Work to be completed – A full, exact copy of the records below is the required answer.

Records drawn from a dataset –
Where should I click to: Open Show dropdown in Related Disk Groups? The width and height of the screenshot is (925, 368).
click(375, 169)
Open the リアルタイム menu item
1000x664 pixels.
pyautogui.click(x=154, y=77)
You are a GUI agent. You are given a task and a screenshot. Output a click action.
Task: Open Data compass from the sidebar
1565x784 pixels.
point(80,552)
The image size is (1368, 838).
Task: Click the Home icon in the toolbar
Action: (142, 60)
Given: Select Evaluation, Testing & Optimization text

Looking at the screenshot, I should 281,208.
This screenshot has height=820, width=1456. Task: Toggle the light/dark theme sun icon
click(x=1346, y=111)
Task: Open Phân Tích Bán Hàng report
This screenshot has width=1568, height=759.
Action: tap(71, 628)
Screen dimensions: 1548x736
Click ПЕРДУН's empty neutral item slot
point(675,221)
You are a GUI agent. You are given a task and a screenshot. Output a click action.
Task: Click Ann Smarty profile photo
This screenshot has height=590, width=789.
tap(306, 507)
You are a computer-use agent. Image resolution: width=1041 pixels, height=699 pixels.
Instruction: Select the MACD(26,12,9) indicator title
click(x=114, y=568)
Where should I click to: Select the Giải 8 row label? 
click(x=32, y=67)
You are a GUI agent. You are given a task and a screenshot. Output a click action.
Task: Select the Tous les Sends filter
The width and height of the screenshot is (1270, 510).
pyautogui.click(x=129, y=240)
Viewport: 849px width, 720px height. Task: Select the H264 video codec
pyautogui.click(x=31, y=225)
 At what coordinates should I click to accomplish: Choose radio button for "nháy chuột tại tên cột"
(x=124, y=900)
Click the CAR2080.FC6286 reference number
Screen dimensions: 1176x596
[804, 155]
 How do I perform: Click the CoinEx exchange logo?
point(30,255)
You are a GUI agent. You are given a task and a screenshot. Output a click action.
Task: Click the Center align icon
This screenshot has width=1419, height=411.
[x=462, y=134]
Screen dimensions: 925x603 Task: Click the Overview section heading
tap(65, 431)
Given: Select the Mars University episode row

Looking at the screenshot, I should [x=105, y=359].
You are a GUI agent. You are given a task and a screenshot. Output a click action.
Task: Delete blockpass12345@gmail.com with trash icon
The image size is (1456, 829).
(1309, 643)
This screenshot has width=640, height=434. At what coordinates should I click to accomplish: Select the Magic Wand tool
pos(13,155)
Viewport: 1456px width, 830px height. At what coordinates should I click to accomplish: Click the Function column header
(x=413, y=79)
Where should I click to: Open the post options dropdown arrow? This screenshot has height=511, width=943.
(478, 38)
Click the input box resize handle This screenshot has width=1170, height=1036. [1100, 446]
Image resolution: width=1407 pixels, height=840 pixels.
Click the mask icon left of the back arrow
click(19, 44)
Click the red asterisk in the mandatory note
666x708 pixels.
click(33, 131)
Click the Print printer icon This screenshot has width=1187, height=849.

Completed exercise –
Where should I click to: Open Show dropdown in Related Disk Groups? The width and height of the screenshot is (925, 368).
click(375, 169)
Open the リアルタイム menu item
1000x664 pixels.
pyautogui.click(x=154, y=77)
You are a GUI agent. You are given a task and a screenshot. Output a click action.
Task: Open Data compass from the sidebar
1565x784 pixels.
point(80,552)
The image size is (1368, 838).
Task: Click the Home icon in the toolbar
Action: (142, 60)
Given: Select Evaluation, Testing & Optimization text

Looking at the screenshot, I should 281,208.
This screenshot has height=820, width=1456. Task: Toggle the light/dark theme sun icon
click(x=1346, y=111)
Task: Open Phân Tích Bán Hàng report
This screenshot has width=1568, height=759.
Action: tap(71, 628)
Screen dimensions: 1548x736
Click ПЕРДУН's empty neutral item slot
point(675,221)
You are a GUI agent. You are given a task and a screenshot. Output a click action.
Task: Click Ann Smarty profile photo
This screenshot has height=590, width=789.
tap(306, 507)
You are a computer-use agent. Image resolution: width=1041 pixels, height=699 pixels.
Instruction: Select the MACD(26,12,9) indicator title
click(x=114, y=568)
Where should I click to: Select the Giải 8 row label? 
click(x=32, y=67)
You are a GUI agent. You are given a task and a screenshot. Output a click action.
Task: Select the Tous les Sends filter
The width and height of the screenshot is (1270, 510).
pyautogui.click(x=129, y=240)
Viewport: 849px width, 720px height. Task: Select the H264 video codec
pyautogui.click(x=31, y=225)
 At what coordinates should I click to accomplish: Choose radio button for "nháy chuột tại tên cột"
(x=124, y=900)
Click the CAR2080.FC6286 reference number
Screen dimensions: 1176x596
[804, 155]
 How do I perform: Click the CoinEx exchange logo?
point(30,255)
You are a GUI agent. You are given a task and a screenshot. Output a click action.
Task: Click the Center align icon
This screenshot has width=1419, height=411.
[x=462, y=134]
Screen dimensions: 925x603 Task: Click the Overview section heading
tap(65, 431)
Given: Select the Mars University episode row

Looking at the screenshot, I should [x=105, y=359].
You are a GUI agent. You are given a task and a screenshot. Output a click action.
Task: Delete blockpass12345@gmail.com with trash icon
The image size is (1456, 829).
(1309, 643)
This screenshot has width=640, height=434. At what coordinates should I click to accomplish: Select the Magic Wand tool
pos(13,155)
Viewport: 1456px width, 830px height. At what coordinates should I click to accomplish: Click the Function column header
(x=413, y=79)
Where should I click to: Open the post options dropdown arrow? This screenshot has height=511, width=943.
(478, 38)
Click the input box resize handle This screenshot has width=1170, height=1036. [1100, 446]
Image resolution: width=1407 pixels, height=840 pixels.
Click the mask icon left of the back arrow
click(19, 44)
Click the red asterisk in the mandatory note
666x708 pixels.
click(33, 131)
Click the Print printer icon This screenshot has width=1187, height=849.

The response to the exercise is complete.